Bcachefs - encryption, fsck, and more

From: Kent Overstreet
Date: Wed Mar 15 2017 - 20:09:06 EST

It's been far too long since the last announcement - lots of stuff has been
happening. The biggest milestone has been all the breaking on disk format
changes finally landing, but there's been lots of other stuff going on, too.

On the subject of the breaking on disk format changes - there's an excellent
chance this'll be the last breaking change, so if you're thinking about trying
out bcachefs this is an excellent time. Also, if you have a filesystem in the
old format, code to read your filesystem is available in the bcachefs-v0 braches
of both linux-bcache and bcache-tools.

More information on getting started with bcachefs is available on the wiki:

What all has changed since the last announcement:

Related to the on disk format changes, we have...
- Encryption

We now have whole filesystem encryption - and this is modern authenticated
encrypted, using ChaCha20 and Poly1305. Bcachefs's encryption isn't a direct
competitor to ext4's encryption - unlike ext4, we can't currently encrypt
only part of the filesystem, and then mount and use the rest of the
filesystem without providing the encryption key. It's more of a better
dm-crypt - block layer encryption is somewhat of a pile of hacks [1] and it's
not possible to do authenticated encryption at the block layer, but it is in
a copy on write filesystem.

In my (relatively brief) performance testing, bcachefs's encryption performs
for me almost identically to dm-crypt (which I was surprised by, given that
they're using completely different ciphers).

Before you go out and switch to bcachefs encryption though - please be aware,
the encryption design and code has seen some outside review but it really
does need more before I'd trust it with anything critical.

[1] https://sockpuppet.org/blog/2014/04/30/you-dont-want-xts/

- Backup superblocks

This has been badly needed since our superblocks are now often > 4k and thus
torn writes leading to checksum failures are a real issue.

- New inode format

The new inode format is both more compact and more easily extensible than the
old one - average real world inode size is now 50-60 bytes. You know what
makes a filesystem feel fast? Being able to fit all your metadata in ram :)

- Lots of small changes for better support for multiple devices and replication

Multiple device support (including caching/tiering) is getting to be pretty
robust and usable (and people are sucessfully using it for their root
filesystems - for awhile now, actually). The tooling is getting better, the
main priority at this point needs to be documentation.

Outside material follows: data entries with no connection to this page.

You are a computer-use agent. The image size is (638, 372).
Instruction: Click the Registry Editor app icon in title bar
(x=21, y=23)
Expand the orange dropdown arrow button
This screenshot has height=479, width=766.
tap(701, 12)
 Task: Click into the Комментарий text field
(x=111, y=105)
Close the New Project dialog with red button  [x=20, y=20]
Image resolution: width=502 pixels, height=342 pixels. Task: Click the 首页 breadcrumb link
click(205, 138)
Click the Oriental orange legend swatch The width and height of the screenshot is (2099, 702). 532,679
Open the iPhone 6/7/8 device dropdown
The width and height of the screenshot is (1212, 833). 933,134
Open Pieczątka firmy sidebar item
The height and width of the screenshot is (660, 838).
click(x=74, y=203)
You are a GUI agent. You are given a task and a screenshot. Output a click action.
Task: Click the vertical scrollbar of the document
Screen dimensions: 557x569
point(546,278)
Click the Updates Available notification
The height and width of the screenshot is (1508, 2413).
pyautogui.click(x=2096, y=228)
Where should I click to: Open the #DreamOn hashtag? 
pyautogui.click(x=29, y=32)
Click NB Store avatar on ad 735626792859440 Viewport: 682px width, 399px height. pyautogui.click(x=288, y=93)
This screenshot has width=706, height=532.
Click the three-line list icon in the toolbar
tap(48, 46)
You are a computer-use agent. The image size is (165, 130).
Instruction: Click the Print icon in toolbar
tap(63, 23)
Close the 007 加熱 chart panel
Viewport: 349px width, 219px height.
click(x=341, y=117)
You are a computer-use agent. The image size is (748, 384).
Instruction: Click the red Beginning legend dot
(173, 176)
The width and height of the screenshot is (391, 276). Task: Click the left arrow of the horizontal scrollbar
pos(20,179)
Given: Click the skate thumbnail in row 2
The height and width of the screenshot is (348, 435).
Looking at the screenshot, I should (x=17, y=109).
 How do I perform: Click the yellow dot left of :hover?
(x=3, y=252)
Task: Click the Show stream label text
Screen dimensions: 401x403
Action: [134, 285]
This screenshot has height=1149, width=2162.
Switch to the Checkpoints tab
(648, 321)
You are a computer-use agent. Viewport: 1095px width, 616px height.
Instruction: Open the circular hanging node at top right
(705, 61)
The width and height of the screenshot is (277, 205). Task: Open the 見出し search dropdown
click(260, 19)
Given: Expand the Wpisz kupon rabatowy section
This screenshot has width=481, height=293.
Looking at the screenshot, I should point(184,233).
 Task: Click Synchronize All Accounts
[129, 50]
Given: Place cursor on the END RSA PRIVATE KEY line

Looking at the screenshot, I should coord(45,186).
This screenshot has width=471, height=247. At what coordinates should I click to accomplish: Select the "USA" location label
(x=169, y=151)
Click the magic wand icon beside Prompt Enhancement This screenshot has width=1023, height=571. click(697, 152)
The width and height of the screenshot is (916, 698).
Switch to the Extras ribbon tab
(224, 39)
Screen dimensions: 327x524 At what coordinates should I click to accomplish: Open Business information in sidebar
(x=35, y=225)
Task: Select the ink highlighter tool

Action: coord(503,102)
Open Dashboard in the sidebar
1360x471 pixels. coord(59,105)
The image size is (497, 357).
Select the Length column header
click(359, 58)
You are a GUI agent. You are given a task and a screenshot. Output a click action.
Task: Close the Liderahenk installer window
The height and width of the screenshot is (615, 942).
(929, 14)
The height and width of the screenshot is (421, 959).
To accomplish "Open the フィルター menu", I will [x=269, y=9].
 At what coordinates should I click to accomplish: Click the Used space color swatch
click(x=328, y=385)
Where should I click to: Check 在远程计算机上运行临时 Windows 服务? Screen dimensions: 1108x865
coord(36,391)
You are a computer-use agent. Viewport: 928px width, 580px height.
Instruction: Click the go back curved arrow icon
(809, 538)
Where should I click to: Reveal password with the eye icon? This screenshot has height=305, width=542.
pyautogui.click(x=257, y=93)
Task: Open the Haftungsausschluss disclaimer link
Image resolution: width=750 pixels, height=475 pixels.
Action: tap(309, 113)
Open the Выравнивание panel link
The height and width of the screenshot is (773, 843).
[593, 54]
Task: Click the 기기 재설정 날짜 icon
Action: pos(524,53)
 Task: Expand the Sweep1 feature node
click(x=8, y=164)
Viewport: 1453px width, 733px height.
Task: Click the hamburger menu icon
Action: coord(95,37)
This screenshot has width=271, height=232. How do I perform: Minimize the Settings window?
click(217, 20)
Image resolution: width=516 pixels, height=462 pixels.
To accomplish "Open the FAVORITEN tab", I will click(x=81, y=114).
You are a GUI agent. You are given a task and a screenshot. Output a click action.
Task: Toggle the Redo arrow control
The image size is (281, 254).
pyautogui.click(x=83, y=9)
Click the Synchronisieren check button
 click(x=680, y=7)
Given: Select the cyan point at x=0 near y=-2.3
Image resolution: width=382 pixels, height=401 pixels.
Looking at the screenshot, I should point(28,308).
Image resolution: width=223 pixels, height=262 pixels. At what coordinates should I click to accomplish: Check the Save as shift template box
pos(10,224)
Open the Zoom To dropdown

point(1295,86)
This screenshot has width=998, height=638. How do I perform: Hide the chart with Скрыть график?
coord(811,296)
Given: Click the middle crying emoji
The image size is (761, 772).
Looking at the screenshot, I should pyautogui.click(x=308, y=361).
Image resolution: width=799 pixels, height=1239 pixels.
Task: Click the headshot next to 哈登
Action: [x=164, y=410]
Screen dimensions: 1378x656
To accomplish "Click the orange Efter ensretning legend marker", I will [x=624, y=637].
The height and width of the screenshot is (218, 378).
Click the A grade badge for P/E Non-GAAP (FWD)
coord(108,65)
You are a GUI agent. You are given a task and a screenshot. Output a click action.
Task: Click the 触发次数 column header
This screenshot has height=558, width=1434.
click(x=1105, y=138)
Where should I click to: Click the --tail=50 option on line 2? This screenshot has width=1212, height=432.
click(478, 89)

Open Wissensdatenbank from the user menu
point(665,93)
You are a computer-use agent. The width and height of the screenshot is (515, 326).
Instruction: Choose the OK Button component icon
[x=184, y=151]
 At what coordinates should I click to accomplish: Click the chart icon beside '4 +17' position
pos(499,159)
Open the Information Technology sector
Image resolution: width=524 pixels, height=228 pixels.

For replication (i.e. raid1/10), the core functionality all works - you can
create a replicated filesystem, write data to it, and take one of the drives
offline while the filesystem is in use - it keeps working, and you can keep
writing data to it. However, there's still quite a few things that need to be
finished before it will actually be useful for protecting your data - we need
to add better tracking for which drives have data and how that data is
replicated (so we know whether we can take a drive offline or mount without
it without losing data), as well as replication aware disk space accounting
and rereplication/scrubbing. But it's coming.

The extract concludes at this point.